In most cases, each vulnerability is assigned a CVE ID and this ID becomes the main identifier for that vulnerability. In cases where there is no CVE ID assigned to a vulnerability, a GHSA ID is assigned as identifier instead. If later on that vulnerability gets a CVE ID, then the vulnerability ID is updated to match the CVE. See Check for a specific vulnerability in a project for more information.
Supported OS versions
Artifact Analysis supports vulnerability scanning for the following versions of operating system software:
- AlmaLinux OS - Versions: 8, 9, and minor versions
- Alpine Linux - Versions: 3.3, 3.4, 3.5, 3.6, 3.7, 3.8, 3.9, 3.10, 3.11, 3.12, 3.13, 3.14, 3.15, 3.16, 3.17, 3.18, 3.19, 3.20
- CentOS - Versions: 6, 7, 8, and minor versions
- Chainguard - Rolling updates on a single release track.
- Debian GNU/Linux - Versions: 9, 10, 11, 12
- Red Hat Enterprise Linux (RHEL) - Versions: 6, 7, 8, 9, and minor versions are supported for automatic registry scans.
- Red Hat Universal Base Image (UBI) - Versions 8, 9, and minor versions
- Rocky Linux - Versions: 8, 9, and minor versions
- SUSE Linux Enterprise Server (SLES) - Versions: 12, 15, and minor versions; SLES for SAP is also supported with the same versions
- Ubuntu - Versions: 12.04, 12.10, 13.04, 14.04, 14.10, 15.04, 15.10, 16.04, 16.10, 17.04, 17.10, 18.04, 18.10, 20.04, 20.10, 21.04, 21.10, 22.04, 22.10, 23.04, 23.10, 24.04
- Wolfi - Rolling updates on a single release track.
Limitations
- Artifact Analysis delivers vulnerability scanning results for RHEL based on the latest minor version for each major version released. There may be inaccuracies in scanning results for older minor versions of RHEL.
- RHEL Version 9 isn't supported for on-demand scanning.
Package managers and semantic versioning
- Go - Artifact Analysis reports vulnerabilities for packages in the Go standard library, and external Go packages not included in the standard library. The vulnerabilities are reported with a different label for each type of package.
- Java - Artifact Analysis supports Maven packages that follow the Maven naming conventions. If the package version includes spaces, it won't be scanned.
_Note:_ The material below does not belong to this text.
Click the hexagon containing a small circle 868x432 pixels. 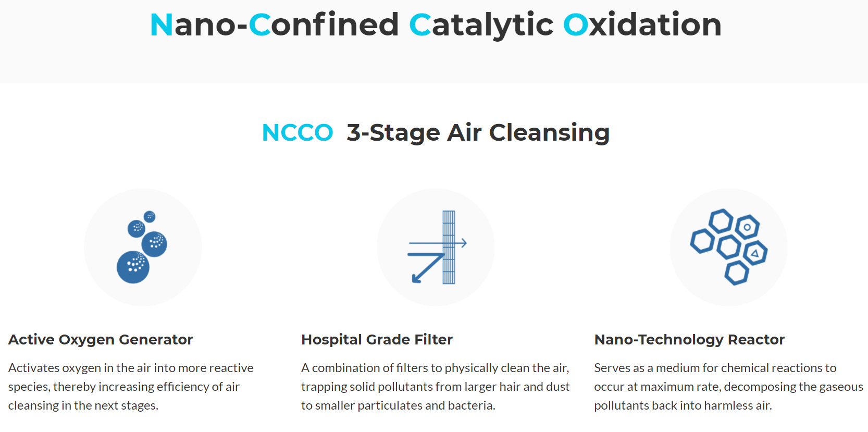(747, 227)
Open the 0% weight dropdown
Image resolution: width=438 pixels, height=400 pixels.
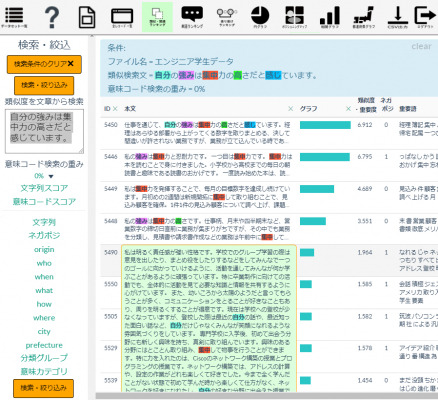(x=44, y=176)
- Node.js - Package version matching follows the semantic versioning specification.
- PHP - Artifact Analysis scans Composer packages. See Composer semantic versioning.
- Python - Python version matching follows PEP 440 semantics.
- Ruby - Artifact Analysis scans RubyGems packages. See RybyGems semantic versioning.
- Rust - Artifact Analysis scans Cargo packages. See Rust semantic versioning.
- .NET - Artifact Analysis scans NuGet packages. See NuGet semantic versioning.